Fraudulent activities involving credit cards has always been a threat to both users and banking institutions. Now on top of that, people have to deal with cryptocurrency fraud.
Our security team has come up with the information you need to know about the most common threats and tips how to protect your funds.

Call from a tech support/security

Whenever someone contacts you with regards to your money, you can and must question his/her intentions and credentials.

Fraudsters are often posing as bank employees, security specialists or tech support of cryptocurrency exchange or wallet. The most sophisticated ones might even recreate the background noise of the working call centre that sounds pretty genuine.

They will notify you that there has been a suspicious card transaction, unauthorised access to your account or ask you to confirm the transaction you’ve never done. This is meant to cause some distress, and it works perfectly because most of the people tend to worry about money.

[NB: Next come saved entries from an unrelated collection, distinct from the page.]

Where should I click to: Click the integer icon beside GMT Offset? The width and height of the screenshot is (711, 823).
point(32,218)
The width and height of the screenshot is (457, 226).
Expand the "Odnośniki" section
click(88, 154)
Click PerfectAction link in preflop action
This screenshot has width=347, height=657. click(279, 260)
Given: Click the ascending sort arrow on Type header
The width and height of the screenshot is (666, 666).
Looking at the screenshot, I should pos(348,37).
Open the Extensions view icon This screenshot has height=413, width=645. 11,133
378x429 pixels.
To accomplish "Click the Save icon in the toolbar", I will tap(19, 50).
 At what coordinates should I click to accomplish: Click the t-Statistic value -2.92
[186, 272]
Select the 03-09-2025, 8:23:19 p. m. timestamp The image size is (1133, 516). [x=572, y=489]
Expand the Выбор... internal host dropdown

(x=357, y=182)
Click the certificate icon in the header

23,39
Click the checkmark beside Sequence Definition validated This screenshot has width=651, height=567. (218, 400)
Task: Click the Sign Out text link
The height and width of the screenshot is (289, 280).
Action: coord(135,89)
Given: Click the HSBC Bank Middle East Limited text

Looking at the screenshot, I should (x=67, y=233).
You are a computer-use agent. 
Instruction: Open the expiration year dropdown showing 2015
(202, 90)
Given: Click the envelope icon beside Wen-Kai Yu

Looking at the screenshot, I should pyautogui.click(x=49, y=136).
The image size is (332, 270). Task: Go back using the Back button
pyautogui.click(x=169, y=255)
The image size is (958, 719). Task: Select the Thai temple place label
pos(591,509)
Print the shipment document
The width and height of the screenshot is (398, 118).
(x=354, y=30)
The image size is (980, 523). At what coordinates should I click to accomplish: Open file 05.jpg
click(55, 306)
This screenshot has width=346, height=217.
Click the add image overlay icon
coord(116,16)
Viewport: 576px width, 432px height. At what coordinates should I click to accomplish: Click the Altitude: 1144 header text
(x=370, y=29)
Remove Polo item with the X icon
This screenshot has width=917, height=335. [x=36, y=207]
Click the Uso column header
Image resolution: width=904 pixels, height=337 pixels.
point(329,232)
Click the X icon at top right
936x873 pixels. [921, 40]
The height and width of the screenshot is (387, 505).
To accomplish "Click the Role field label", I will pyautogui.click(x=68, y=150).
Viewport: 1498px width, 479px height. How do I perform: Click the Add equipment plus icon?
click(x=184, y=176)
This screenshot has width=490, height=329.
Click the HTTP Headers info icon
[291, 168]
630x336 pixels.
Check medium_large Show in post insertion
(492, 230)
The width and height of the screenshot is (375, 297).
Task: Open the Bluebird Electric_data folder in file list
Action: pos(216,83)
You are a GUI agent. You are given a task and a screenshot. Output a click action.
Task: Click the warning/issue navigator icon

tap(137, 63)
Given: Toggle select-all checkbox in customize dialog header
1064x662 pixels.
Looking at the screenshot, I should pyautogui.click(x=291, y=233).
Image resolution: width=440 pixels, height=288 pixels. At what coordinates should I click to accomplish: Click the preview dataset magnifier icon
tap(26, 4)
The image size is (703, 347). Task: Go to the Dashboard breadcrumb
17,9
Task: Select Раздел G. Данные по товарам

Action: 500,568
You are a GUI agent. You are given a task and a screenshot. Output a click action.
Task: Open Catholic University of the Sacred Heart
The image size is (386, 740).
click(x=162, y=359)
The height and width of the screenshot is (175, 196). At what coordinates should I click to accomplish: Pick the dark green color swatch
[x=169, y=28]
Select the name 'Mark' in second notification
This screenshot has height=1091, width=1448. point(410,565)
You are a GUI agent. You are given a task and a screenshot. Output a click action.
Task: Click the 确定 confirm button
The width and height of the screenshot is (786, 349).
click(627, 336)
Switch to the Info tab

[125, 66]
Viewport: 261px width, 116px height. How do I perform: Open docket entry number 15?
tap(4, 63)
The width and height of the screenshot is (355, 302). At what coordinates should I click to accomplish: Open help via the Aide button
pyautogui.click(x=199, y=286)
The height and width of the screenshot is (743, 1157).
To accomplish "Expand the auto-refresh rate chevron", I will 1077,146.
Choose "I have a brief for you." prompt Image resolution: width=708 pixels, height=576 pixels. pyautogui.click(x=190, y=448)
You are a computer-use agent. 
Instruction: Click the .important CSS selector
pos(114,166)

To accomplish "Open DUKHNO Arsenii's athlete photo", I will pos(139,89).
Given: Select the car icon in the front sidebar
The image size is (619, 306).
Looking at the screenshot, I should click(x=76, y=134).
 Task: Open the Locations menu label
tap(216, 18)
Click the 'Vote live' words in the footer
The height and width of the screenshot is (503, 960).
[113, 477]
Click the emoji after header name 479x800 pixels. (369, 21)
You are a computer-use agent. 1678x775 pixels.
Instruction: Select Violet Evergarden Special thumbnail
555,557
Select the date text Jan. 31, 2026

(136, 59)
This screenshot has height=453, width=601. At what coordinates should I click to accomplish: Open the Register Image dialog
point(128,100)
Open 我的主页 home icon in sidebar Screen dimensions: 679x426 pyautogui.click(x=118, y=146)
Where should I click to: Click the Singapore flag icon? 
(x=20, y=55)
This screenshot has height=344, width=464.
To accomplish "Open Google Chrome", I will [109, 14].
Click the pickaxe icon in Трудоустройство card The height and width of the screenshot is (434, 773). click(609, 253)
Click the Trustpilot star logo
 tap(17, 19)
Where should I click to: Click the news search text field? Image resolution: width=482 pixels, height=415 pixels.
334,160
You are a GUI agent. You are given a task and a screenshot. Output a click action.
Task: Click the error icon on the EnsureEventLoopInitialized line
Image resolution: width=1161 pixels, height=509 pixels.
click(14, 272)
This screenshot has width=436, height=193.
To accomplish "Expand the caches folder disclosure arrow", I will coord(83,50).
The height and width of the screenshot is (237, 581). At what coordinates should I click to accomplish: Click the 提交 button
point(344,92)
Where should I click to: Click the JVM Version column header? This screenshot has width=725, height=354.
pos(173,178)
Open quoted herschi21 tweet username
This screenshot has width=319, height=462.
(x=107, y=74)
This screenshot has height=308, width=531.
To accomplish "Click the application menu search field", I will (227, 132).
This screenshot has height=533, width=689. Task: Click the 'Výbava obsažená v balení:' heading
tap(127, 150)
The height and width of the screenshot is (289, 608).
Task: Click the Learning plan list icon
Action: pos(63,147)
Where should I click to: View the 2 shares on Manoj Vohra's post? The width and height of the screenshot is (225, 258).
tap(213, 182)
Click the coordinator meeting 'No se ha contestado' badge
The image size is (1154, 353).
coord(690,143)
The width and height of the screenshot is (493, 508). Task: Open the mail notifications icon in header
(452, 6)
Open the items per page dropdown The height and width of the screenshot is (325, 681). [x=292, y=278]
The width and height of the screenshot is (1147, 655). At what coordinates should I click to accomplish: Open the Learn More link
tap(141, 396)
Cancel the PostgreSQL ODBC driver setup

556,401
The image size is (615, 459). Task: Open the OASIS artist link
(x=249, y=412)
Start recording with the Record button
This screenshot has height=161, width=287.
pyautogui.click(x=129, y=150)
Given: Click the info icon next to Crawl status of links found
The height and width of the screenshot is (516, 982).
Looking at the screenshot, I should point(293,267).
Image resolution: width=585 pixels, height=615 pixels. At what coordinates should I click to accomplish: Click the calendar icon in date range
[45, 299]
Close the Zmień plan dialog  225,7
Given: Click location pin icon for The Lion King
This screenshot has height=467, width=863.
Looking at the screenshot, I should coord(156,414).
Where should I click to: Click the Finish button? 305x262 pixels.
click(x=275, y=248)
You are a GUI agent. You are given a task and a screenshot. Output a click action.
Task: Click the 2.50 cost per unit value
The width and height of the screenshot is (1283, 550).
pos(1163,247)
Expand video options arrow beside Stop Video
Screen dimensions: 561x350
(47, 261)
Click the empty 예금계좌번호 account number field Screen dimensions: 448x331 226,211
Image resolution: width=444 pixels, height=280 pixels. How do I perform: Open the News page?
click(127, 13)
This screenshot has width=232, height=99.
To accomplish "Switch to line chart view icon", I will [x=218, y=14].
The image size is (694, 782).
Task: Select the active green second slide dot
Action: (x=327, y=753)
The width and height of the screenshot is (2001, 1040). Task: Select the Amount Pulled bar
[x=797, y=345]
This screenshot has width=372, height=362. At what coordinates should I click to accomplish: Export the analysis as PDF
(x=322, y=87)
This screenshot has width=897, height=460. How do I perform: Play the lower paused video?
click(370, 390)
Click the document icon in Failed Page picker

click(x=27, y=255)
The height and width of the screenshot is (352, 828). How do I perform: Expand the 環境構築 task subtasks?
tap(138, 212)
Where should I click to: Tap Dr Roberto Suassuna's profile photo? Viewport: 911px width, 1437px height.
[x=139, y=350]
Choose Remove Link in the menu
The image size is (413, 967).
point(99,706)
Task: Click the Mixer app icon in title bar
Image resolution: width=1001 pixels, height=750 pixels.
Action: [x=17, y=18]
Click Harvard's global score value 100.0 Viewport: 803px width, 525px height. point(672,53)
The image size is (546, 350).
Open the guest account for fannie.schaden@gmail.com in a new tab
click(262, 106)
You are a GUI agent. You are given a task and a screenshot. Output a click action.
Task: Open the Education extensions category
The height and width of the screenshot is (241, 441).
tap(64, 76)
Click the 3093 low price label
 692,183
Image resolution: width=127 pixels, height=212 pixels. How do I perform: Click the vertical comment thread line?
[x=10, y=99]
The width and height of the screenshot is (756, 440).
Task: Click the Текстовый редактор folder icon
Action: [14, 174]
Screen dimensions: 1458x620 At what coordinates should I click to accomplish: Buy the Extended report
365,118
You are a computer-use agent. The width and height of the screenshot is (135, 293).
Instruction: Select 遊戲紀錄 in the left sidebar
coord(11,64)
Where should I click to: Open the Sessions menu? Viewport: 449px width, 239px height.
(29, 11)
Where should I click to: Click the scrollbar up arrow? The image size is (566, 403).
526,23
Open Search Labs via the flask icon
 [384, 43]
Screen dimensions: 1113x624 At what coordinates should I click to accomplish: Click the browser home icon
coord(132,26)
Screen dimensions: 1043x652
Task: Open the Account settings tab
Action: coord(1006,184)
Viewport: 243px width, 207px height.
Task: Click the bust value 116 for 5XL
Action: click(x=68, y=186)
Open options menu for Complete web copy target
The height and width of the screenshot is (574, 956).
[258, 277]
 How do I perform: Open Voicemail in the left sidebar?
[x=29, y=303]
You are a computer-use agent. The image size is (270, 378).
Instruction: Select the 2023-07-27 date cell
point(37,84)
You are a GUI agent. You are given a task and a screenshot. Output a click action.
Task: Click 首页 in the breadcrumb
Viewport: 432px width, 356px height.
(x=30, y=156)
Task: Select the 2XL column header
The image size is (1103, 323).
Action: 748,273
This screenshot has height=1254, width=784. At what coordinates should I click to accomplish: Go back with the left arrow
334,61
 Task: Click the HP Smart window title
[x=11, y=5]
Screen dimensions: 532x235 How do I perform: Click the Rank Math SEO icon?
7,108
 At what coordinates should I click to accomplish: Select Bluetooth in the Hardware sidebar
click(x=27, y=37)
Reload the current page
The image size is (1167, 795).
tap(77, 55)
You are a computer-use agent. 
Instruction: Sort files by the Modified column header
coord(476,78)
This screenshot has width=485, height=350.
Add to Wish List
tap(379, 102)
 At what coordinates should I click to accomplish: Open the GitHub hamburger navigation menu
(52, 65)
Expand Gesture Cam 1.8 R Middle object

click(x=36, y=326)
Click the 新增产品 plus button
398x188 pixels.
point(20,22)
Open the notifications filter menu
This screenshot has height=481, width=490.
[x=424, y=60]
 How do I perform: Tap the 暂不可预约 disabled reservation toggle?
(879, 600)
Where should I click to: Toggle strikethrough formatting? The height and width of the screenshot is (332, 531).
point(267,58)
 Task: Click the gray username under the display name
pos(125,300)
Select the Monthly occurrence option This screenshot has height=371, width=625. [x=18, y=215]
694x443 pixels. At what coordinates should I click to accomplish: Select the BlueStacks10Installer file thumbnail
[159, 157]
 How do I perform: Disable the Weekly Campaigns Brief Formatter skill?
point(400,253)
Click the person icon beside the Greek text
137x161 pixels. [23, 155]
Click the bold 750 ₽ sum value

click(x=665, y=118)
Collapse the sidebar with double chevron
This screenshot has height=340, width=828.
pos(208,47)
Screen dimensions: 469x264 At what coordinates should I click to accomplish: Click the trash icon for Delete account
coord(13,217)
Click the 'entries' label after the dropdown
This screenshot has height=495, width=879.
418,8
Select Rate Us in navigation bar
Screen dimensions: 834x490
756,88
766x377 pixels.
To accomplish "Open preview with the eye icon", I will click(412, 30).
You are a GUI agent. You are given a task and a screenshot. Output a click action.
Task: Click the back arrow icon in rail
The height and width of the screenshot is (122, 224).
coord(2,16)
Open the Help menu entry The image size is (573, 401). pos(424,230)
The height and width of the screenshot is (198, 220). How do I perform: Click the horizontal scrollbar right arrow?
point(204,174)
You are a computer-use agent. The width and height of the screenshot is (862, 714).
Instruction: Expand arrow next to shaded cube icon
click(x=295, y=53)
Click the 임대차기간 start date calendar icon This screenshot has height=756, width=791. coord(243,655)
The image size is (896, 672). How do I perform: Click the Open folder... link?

Next, they would offer to cancel the transaction or to confirm your identity. They might have some information about your account or card details which makes it look fully legit and trustworthy. Then you will be asked to provide the missing information such as SMS code, card CVV, passcode from Google Authenticator. Once you give this data money from your account are gone.

Safety measures:

  • always stay calm and question the information provided;
  • stop incoming call and call your bank, cryptocurrency exchange or wallet using the verified phone numbers on the website;
  • never provide sensitive data such as card details, CVV, SMS 2FA code, even if the person who’s calling already has some of your data.

Fake website

Email and web phishing scams are becoming more and more sophisticated. Phishing via Google Ads and through email is prevalent. If you’re searching for a particular wallet’s website, never look for their web address clicking on Google ads. If you receive emails from your bank, PayPal, crypto exchange, check if the domain is spelt correctly. Most of the users may neglect sligh differences in URL . Once you leave your data on this website the fraudster can use it to gain access to your funds.

Safety measures:

  • always double-check the URL;
  • avoid clicking on GoogleAds that pop up when you search for a particular company;
  • if you received an email that calls you to sing-in, buy or otherwise insert your data make sure you check the senders address before clicking on any links. 9 times out of 10 fake email would have a random sender’s address.
  • if you’re using a web to access your bank account or crypto wallet, ensure that your browsing is encrypted. The website must begin with HTTPS, rather than HTTP and you should see a lock sign next to the URL.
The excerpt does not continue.